Each directory on http://ftp.ebi.ac.uk/ensemblgenomes contains a README file, explaining the directory structure.
To facilitate storage and download all databases are GNU Zip (gzip, *.gz) compressed.
About the data
The following types of data dumps are available on the FTP site.
- FASTA
- FASTA sequence databases of Ensembl gene, transcript and protein
model predictions. Since the
FASTA format does not permit sequence annotation,
these database files are mainly intended for use with local sequence
similarity search algorithms. Each directory has a README file with a
detailed description of the header line format and the file naming
conventions.
- DNA
- Masked and unmasked genome sequences associated with the assembly (contigs, chromosomes etc.).

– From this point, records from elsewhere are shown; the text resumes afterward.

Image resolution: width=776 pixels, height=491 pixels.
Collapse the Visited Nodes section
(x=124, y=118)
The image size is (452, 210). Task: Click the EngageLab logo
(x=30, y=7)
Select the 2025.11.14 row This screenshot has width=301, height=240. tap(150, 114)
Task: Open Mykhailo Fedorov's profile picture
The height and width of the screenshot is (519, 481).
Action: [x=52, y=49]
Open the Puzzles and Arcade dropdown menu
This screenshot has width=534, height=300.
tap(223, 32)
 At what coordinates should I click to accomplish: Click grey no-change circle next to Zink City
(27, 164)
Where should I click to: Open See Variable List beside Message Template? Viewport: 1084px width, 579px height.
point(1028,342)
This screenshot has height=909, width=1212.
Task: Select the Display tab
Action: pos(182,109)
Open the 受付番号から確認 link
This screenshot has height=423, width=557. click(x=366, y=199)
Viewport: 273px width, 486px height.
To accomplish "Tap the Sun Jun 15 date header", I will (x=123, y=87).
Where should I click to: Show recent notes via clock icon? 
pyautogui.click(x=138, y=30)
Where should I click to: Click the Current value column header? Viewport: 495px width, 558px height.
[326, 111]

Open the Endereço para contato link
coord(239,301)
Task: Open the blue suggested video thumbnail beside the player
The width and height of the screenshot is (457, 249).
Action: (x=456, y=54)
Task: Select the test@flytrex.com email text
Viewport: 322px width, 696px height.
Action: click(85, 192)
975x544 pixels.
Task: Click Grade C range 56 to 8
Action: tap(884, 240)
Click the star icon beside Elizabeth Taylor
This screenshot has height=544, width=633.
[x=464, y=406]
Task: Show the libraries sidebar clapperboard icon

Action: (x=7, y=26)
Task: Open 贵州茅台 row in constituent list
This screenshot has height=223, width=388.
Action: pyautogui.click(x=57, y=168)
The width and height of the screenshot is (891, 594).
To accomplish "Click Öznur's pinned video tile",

- The header line in an FASTA dump files containing DNA sequence consists of the following attributes : coord_system:version:name:start:end:strand This coordinate-system string is used in the Ensembl API to retrieve slices with the SliceAdaptor.
- CDS
- Coding sequences for Ensembl or ab initio predicted genes.
- cDNA
- cDNA sequences for Ensembl or ab initio predicted genes.
- Peptides
- Protein sequences for Ensembl or ab initio predicted genes.
- Annotated sequence
- Flat files allow more extensive sequence annotation by means of
feature tables and contain thus the genome sequence as annotated by
the automated Ensembl
genome
annotation pipeline. Each nucleotide sequence record in a flat
file represents a 1Mb slice of the genome sequence. Flat files are
broken into chunks of 1000 sequence records for easier downloading.
- EMBL
- Ensembl database dumps in EMBL nucleotide sequence database format
- GenBank
- Ensembl database dumps in GenBank nucleotide sequence database format
- GTF
- Gene sets for each species. These files include annotations of both coding and non-coding genes. This file format is described here.
- GFF3
- GFF3 provides access to all annotated transcripts which make up an Ensembl gene set. This file format is described here.
- VEP (variation data)
- Compressed text files (called "cache files") used by the Variant Effect Predictor tool. More information about these files is available here.